А Аленка всё еще не соображала, что догнали ее не стрельцы, которым велено доставить девку в застенок, но те портные мастера, что на больших дорогах шьют вязовыми булавами…

– Да не вопи ты, дура, – сказал Федька, – не убудет с тебя! Сейчас вот и поглядим, что ты за купчиха…

С тем и завалил.

Влажные кривые кочки подались под ней, тело наполовину вмялось – Федька, удерживая за плечи, не давал приподняться, и показалось вдруг девушке, что вот сейчас и уйдет ее головушка в болото, и сомкнется оно над хватающим последний воздух ртом!..
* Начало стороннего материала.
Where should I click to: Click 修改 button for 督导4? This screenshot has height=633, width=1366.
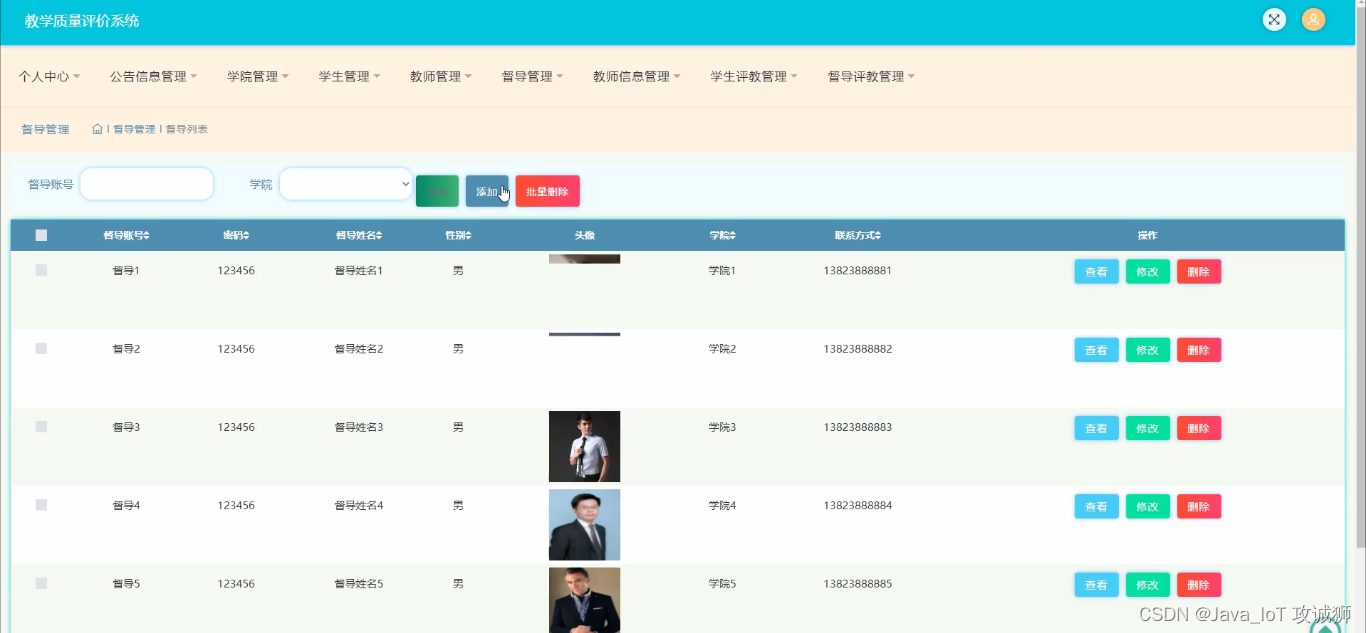(1147, 507)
Аленка вцепилась было зубами в грязную руку, да попала не на кожу – на засаленный рукав.

– Ого! – Федька стряхнул ее, как малого кутенка. – Горяча ты, матушка! Это любо! Ну так вот те мой селезень!..

– Дядя Епифан! – что есть мочи завопила Аленка, чуя, что вот теперь-то и пришла ее погибель.

Но кучеру, видать, было не до нее.

Федька распахнул на ней, лежащей, ферезею, ухватился лапищей за грудь.

– Ах-х!.. Ха-а!..

Не человек – чудище дикое громоздилось на девушку, ахая и шипя от возбуждения. Жесткая борода оцарапала лицо и шею, Аленка высвободила руки, вцепилась в нечесаные космы Федьки, но оторвать его от себя не смогла.

– Ради Христа… Не погуби!

– Невелик грех, замолишь!

– Феденька, батюшка мой… – Аленка уж не соображала, что лопочет. – Отпусти, не губи!

Вдруг щекам сделалось жарко, голова поехала-поплыла, да вверх дном и перевернулась…

Шум пропал.

И всё пропало.

Очнулась Аленка оттого, что ее сильно трясли за плечи.

– О-ох… – простонала она, не открывая глаз и не желая возвращаться из небытия.

Однако слух уже проснулся, уже опомнился и, помимо воли, принимал диковинные и звучащие вперебой слова.

– Так она, выходит, девка была?

– Дурак же ты, Федька!

– Гляди, и коса – девичья…

– У людей дураки – вишь ты, каки, а у нас дураки – вона, каки!

– Бог дает – и дурак берет!

– Так кричала ж, что купецкая вдова! – Алена узнала этот обиженный басок.

– Вдова, вдова… Ты на нее глянь – какая она тебе купецкая вдова? Заморыш!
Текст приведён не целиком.